Gerald wanted to continue painting and complete his work, but he had to give it up due to various reasons, such as the serious illness of his child and the rebuilding of the family business. He was only happy while he was painting (from 1921 to 1929), so he was not completely happy. Although he had to give up painting, a creative act that liberated his true self, the experience certainly gave him a sense of freedom and strengthened his elegant life.


Moreover, because of his elegant life, his work was reevaluated in his later years, and a chance encounter (Tomkins followed his young daughters into the neighbor's garden and found Gerard pruning the roses) led to the writing of his biography, inspiring readers a hundred years later. The result was "revenge enough", wasn't it?

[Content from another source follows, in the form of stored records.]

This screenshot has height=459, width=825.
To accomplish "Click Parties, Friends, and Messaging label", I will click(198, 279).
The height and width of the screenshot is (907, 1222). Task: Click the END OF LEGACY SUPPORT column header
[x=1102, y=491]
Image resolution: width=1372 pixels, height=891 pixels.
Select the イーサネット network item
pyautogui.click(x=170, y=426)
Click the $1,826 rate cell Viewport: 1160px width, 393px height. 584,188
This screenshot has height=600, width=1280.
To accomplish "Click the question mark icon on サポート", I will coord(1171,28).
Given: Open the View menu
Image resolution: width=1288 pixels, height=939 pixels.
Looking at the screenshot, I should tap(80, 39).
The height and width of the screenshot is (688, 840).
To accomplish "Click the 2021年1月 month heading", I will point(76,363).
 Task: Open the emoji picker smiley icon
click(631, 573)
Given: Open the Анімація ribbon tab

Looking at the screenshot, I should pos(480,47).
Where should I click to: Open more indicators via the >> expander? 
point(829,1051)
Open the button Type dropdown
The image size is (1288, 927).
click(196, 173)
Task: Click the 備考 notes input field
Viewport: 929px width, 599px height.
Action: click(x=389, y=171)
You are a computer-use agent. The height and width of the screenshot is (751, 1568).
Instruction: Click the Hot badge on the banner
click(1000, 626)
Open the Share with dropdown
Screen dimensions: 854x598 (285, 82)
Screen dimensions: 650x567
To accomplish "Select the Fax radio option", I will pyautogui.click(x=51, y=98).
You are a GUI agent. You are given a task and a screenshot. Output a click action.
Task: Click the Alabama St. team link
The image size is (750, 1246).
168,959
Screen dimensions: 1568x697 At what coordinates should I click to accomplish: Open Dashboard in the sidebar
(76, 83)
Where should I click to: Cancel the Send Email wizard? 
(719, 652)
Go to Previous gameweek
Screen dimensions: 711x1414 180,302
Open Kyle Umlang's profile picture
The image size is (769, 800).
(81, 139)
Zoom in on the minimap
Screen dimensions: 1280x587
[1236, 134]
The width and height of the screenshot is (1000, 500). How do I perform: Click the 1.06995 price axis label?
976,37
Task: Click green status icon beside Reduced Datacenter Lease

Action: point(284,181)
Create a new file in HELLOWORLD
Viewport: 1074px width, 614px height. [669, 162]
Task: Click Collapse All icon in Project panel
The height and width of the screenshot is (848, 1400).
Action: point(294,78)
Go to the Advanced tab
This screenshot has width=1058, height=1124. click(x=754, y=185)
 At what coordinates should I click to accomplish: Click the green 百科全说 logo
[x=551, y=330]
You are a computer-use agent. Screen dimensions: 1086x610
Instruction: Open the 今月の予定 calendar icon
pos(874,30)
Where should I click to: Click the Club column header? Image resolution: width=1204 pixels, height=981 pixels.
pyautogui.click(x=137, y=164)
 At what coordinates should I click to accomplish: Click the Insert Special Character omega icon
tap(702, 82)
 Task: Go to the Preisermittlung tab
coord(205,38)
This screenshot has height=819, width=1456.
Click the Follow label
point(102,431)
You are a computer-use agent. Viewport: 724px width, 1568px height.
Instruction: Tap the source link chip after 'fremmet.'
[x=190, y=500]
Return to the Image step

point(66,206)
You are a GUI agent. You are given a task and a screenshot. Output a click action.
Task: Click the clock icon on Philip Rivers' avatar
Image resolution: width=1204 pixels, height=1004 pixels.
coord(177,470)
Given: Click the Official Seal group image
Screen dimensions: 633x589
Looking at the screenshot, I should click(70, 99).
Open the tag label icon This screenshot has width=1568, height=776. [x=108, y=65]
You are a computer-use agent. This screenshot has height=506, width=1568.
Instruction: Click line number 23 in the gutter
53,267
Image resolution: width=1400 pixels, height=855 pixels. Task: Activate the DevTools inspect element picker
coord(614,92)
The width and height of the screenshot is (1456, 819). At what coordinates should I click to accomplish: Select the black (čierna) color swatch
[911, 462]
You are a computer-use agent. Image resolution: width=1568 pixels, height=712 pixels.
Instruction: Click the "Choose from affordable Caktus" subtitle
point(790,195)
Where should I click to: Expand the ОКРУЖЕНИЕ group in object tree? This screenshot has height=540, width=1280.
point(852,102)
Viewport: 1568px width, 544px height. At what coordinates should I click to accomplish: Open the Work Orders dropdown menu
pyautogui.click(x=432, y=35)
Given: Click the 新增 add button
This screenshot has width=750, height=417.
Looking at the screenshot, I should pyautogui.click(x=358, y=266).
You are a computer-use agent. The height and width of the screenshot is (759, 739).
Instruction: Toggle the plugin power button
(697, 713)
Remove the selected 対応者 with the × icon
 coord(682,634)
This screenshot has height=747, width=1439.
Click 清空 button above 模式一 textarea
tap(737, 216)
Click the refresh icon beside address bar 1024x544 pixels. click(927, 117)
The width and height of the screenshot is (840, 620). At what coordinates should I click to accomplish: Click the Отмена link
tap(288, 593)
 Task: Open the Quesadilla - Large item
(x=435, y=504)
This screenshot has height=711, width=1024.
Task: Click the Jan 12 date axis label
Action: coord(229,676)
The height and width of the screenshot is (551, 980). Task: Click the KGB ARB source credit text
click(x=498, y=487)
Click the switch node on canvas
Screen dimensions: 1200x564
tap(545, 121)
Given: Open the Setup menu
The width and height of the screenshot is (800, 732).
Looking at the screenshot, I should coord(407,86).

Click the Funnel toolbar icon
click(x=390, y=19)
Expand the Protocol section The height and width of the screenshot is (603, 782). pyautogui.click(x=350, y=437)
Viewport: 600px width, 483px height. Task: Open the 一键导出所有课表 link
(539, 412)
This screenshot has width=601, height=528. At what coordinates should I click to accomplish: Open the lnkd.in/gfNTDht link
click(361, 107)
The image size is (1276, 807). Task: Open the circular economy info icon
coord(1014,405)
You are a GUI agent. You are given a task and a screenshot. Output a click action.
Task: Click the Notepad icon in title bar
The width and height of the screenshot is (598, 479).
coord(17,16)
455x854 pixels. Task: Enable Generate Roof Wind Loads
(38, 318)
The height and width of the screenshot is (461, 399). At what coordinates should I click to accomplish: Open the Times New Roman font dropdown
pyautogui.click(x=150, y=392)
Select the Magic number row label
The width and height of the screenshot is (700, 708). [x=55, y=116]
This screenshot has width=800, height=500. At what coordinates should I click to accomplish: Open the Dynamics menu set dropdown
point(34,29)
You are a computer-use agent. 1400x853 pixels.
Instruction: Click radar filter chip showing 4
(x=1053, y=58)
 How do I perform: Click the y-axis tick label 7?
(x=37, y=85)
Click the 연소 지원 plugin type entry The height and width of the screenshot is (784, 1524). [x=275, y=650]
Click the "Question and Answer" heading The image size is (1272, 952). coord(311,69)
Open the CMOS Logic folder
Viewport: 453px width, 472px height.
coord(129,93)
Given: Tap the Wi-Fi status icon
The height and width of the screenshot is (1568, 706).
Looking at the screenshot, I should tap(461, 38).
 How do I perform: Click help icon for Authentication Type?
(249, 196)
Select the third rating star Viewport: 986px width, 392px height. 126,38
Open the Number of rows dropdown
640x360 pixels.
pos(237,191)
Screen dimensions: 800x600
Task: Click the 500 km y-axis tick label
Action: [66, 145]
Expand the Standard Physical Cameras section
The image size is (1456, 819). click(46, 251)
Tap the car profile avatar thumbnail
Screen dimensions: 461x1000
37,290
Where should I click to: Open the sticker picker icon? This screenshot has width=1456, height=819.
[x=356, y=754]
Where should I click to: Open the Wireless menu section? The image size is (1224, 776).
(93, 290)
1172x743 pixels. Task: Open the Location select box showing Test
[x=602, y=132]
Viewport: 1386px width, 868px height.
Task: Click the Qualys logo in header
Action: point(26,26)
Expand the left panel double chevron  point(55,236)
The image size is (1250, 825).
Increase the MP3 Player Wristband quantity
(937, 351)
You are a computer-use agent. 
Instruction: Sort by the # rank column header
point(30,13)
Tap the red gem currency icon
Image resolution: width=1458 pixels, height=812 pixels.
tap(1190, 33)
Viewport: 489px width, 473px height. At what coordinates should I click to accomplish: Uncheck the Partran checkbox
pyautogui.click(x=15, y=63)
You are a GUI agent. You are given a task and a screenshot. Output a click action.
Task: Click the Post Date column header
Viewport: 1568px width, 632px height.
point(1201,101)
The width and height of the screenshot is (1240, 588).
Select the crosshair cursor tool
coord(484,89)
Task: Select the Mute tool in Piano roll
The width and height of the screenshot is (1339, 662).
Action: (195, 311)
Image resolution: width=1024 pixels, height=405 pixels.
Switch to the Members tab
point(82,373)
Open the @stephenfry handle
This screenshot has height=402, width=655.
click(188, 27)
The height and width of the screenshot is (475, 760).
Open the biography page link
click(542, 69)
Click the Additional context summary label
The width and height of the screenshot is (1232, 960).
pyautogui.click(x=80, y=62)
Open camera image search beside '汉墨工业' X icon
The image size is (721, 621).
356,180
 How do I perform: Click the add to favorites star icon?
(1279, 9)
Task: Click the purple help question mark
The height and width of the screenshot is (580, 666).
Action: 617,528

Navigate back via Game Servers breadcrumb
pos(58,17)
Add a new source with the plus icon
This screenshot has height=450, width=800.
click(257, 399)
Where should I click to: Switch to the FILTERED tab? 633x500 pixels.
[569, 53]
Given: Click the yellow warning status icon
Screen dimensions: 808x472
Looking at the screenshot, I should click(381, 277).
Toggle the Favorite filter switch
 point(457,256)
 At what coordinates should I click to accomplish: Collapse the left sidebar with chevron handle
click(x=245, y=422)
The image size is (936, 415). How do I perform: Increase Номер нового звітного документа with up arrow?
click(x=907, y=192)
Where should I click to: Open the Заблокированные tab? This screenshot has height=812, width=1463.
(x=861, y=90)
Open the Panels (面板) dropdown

As I close the book, I am left with a long-lasting feeling of a mixture of excitement and relief that their elegant lives were able to avenge their harsh lives.


It has been more than 20 years since I first read this book, but I keep coming back to it and imagining the life and lifestyle of the Murphys and wondering how I could live like them.


It's true that they were wealthy. However, Tomkins wrote, "While Scott and Zelda (Fitzgerald and his wife) lived in poverty with a huge amount of money, Mr. and Mrs. Murphy lived very elegantly with much less money" . I believe that every person has his or her own style of "elegant living ". 


When we think of the term "elegant life," we tend to imagine a life surrounded by luxurious things. However, there are many ways to live well, and I believe that this painting from the Edo period, for example, depicts an elegant life. 




Cooling off by Kusumi Morikage,  Edo Period, 17th century
ColBase (https://colbase.nich.go.jp)


A family sits under the eaves of a gourd trellis on a bed of straw. The sky above the full moon is dim, and the darkness of the night will soon envelop them. However, the relaxed expressions on the faces of the three people convey a sense of contentment.


To be as we are. To know what you really need. To be altruistic. Use your wisdom. Leave room in your heart. I try to manage to live gracefully while learning these things every day. When times are tough, remember that. I believe that the present, lived in such a way, will create the future.


Now that we are living in a time of great change with no clear future, I think it will be a great help for us to tweet and try to say, "Living well is the best revenge.